Dubbed the John Mackey Youth Football Protection Act in honor of former NFL player John Mackey, a New York native who died of traumatic encephalopathy (CTE) in 2011, the bill aims to ban all tackle football for children 12 and under. Assemblyman Michael Benedetto, a Democrat representing the Bronx, has been pushing the bill for ten years and now has a sponsor in the New York State Senate: Democrat Luis Sepulveda.
“While the Super Bowl is an awful lot of fun, it’s not fun when you see young children run around, playing a game that they are hitting their heads, dozens to a hundred times a week – brains that are rapidly developing,” said Benedetto. “Ninety percent of brain development happens up until the age of 12 years old, give or take a year. During this particular time, why are we putting children at risk for injury to their brains?”
Benedetto cited the U.S. Youth Soccer National League banning heading among children before the age of 10 as an inspiration for his bill.
“Body checking is outlawed in youth soccer leagues up until the age of 14. Why? Because they want to protect the brain. The question is, why hasn’t football, the most dangerous sports when it comes to this, has not said anything about it yet?” he told CBS 6.
Benedetto said the science shows that children should not be playing tackle football at a young age, but Pop Warner, the largest youth football organization in the country, disagrees.
“A lot of institutions that have studied this have said kids should not be playing football at a young age, so why this has taken so long, I don’t know,” he said. “I was asked to be the sponsor this year, and I was enthusiastic about it. I have an 11-year-old, and I do not want him to have any cognitive impairment due to a sport that he enjoys.”
Fox News noted that Pop Warner said in a statement on its website that no evidence links CTE with youth football.
“Many of the nation’s leading medical researchers point out that there is no proven connection between youth football and CTE,” the organization says on its website. “As parents, players, coaches, and administrators, we need to know more, and we encourage more advanced, unbiased research into this issue.”

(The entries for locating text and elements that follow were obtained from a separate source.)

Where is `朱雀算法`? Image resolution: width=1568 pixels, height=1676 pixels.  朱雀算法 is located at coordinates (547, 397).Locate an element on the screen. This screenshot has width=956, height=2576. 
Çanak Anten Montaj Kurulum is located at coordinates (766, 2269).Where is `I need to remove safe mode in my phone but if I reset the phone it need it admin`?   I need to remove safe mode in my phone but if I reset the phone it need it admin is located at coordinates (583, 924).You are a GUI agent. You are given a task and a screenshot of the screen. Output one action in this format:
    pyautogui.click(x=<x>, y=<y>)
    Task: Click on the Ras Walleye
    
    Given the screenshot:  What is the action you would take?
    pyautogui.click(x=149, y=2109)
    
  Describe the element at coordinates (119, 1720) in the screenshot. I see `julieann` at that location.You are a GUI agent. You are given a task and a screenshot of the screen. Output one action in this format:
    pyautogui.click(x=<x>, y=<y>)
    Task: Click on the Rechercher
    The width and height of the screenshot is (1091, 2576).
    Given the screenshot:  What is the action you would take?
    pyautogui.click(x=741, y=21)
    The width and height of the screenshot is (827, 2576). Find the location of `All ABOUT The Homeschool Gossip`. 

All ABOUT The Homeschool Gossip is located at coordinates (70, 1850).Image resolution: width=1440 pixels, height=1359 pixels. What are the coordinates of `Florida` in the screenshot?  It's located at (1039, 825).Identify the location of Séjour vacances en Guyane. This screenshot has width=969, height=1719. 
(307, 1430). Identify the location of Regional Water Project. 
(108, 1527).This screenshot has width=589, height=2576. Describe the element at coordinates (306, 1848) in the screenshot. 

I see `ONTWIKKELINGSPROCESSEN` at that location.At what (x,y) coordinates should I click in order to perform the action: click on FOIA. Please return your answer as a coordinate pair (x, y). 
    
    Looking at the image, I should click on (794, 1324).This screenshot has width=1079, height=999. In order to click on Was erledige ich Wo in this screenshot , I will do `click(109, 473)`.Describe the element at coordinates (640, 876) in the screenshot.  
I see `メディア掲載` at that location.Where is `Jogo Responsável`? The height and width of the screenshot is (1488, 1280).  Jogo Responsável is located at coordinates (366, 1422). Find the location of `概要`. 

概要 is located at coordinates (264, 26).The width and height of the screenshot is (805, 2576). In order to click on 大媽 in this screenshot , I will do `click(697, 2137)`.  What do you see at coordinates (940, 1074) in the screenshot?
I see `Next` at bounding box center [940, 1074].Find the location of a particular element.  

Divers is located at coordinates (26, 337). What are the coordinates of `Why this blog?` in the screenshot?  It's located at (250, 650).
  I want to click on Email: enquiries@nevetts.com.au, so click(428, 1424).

Billy Kent, the president of Schenectady-Belmont Pop Warner football, told WNYT that banning young children from tackle football at a young age could actually lead to more injuries due to a lack of proper training when they start at age 12 and older.
“You get a lot faster, you get bigger, you get stronger,” Kent said. “Without the proper techniques on how to tackle and how to hit, then you can really see a lot of injuries on that level.”
“All the coaches are certified, they have to go through a certain amount of training in order to be able to teach these things to the kids,” he said.